The class did force me to breath, though, something I know I should be doing more of, but never make time for. We were told that the water — you could sense how cold it was, just laying next to it — would be all the more hellish without the pre-breathing. So it was meditation with a mission attached to it: gonzo, distractive, athletic. I tapped into a disposition I typically reserve for running or lifting. When the breathing portion was over, our trainer told us it was time for the tubs, which were deep and long enough that I was able to sit fully outstretched, with water lapping my shoulders, at 6’3″.

It’s not a cold shower. It’s not one of those rumbling, chilly jacuzzis at physical therapy. It’s 39°F, straight up — sans chunks of floating gas station ice. The last time I felt water that cold on my skin I was jumping into a river in Norway. The first 90 seconds, as our trainer had warned us, were agony. He put on RÜFÜS DU SOL, yelled some Peloton-esque exhortations. When everything went numb, the moment didn’t exactly morph to one of euphoria, but hyper-focus. I felt my heart fluttering, my eyes dilating, the red blood cells running fire drills throughout my bloodstream. It was a few minutes of being very, very alive, which, in my experience, at least, continued for hours after the session. It’s not that I wanted to go in again — I felt inspired to go conquer other things, like my body and brain had undergone a full factory reboot.

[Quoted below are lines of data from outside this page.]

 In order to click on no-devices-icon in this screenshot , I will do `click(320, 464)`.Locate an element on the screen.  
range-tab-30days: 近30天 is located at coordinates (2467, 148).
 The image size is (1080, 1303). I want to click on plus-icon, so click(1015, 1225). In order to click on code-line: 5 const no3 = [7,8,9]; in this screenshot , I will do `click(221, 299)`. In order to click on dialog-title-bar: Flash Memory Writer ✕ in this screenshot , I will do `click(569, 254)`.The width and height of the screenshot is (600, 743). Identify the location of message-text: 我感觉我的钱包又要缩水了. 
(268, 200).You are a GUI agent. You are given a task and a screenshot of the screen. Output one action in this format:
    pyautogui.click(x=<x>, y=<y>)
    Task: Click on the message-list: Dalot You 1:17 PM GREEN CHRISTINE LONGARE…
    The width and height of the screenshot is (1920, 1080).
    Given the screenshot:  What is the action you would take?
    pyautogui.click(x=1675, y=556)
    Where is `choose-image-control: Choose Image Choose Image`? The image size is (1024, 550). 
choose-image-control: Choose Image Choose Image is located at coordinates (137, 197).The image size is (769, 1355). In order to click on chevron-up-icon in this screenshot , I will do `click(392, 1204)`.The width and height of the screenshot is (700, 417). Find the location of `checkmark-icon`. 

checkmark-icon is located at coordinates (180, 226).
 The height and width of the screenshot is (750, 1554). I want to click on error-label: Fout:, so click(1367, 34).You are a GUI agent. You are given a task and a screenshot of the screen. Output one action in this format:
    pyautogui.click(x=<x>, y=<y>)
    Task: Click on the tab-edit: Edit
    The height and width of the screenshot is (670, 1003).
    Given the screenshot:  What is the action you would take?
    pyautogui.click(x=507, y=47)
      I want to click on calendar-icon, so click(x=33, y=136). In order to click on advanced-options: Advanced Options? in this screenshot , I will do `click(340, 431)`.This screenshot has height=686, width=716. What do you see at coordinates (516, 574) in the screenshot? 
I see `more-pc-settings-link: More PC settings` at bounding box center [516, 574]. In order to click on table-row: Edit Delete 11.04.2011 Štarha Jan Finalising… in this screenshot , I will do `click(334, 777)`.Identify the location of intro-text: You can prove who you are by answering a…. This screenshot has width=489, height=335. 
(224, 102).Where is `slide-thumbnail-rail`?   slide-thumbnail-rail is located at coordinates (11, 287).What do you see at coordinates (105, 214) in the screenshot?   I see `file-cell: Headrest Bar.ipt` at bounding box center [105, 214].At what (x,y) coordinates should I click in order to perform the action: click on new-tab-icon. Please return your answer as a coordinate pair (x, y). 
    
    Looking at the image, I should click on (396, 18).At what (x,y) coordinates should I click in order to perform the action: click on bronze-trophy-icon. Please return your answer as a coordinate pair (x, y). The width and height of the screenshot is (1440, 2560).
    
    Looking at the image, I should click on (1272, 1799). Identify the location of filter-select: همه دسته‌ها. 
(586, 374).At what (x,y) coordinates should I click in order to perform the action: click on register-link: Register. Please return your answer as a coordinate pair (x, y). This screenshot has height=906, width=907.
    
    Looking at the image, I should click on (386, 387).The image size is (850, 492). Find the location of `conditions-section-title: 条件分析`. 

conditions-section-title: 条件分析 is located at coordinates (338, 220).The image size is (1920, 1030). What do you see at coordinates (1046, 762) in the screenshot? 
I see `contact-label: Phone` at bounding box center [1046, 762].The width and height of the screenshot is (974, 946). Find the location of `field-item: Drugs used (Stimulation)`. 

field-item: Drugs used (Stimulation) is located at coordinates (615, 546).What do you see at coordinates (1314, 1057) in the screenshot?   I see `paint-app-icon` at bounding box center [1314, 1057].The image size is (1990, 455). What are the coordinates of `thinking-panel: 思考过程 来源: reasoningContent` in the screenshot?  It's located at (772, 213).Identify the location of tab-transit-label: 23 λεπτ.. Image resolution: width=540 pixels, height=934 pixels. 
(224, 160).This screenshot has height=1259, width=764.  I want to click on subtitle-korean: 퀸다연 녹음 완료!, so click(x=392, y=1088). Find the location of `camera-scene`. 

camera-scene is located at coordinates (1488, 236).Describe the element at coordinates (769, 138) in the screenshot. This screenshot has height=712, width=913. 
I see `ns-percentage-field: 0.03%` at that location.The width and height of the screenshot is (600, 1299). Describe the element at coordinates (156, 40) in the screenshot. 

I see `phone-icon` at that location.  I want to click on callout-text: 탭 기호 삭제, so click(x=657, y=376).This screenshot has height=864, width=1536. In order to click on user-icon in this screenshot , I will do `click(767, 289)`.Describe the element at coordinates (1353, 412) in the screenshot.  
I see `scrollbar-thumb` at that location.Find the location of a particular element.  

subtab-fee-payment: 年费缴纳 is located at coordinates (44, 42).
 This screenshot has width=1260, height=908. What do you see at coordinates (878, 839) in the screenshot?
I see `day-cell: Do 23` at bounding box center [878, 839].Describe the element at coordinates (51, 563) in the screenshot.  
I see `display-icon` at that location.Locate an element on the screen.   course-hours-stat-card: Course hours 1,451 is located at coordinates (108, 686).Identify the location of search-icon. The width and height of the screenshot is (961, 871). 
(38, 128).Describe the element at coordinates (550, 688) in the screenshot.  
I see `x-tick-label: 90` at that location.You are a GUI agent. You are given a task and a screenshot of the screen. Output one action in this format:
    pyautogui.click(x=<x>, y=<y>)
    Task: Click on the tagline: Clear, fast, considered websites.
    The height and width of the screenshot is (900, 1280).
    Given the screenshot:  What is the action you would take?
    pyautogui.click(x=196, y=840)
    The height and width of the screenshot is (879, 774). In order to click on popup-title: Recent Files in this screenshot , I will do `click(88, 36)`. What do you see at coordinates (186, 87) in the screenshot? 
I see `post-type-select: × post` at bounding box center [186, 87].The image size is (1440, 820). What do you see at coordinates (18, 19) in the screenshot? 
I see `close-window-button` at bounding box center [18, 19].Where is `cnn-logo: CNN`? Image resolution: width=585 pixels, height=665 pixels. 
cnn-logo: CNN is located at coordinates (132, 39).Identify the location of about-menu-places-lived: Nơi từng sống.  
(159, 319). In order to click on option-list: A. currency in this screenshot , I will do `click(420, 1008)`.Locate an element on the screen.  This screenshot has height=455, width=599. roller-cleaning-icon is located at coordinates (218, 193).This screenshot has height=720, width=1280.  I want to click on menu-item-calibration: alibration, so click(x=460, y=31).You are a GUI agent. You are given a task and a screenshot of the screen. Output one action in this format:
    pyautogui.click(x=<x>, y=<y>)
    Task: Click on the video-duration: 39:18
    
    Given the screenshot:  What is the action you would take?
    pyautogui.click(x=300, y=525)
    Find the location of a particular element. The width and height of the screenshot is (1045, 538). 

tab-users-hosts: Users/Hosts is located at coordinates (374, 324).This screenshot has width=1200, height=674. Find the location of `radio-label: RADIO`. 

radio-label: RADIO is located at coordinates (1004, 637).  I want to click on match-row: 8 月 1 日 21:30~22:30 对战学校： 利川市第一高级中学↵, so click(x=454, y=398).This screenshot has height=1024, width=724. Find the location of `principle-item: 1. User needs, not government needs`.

Science? Placebo? One detriment to the “is it legit” google, which now undergirds so many debates in the wellness sphere, is this recurring presupposition that if you’re going to start doing something consistently, it should cure all that bothers you: your skin, your cardio, your self-confidence. And that’s simply too much pressure to put on any fledgling ritual. I can’t say that ice bath breathwork will help me live to 100…but I can say it helped me live one really great day.

From Remedy Place’s perspective, I’m not sure if that’s the sell they’re looking for. It stands to reason that their deep-pocketed parishioners (the all-access monthly membership is a nauseating $2,750) are either A) “next frontier” fitness types: extremely fit people who won’t rest until they do all the fitness, or B) luxury lifestyle consumers: people with lots of disposable income who care about their well-being and are prone to talk about a new cool thing they’ve started doing when at a dinner gala. Either group would probably want some sort of validation that their commitment in hours and dollars and chilly toes will have long-term boons.

Or who knows…Remedy Place offers a whole host of other mildly-researched, feel-great remedies, from lymphatic compression to cupping to vitamin drips to hyperbaric oxygen chambers. Sometimes fitness (whatever it costs) is less combing through Healthline, more finding consistency — settling on a routine that makes you happy, that keeps you coming back, that inspires you to do the things we know keep your organs and bones healthy, like sleeping and lunging and eating cruciferous vegetables.

If nothing else, I require no further proof that the Fitness District — wiley, sweaty, multi-headed monster it once was — is fully back. After my post-class high wore off, I found myself wedged between a bike and a backpack on the L. I thought about that membership fee, the general “you’re welcome” attitude I clocked the second I entered the spa’s atrium. Cold water is free, I grumbled in my head. And why pay $50 a session for a reminder to breathe? The next day I prepared a cold shower before work. I live a few miles and a river from Flatiron, but I figured I could recreate the sorcery of the Fitness District in my bathroom at home. I didn’t come close.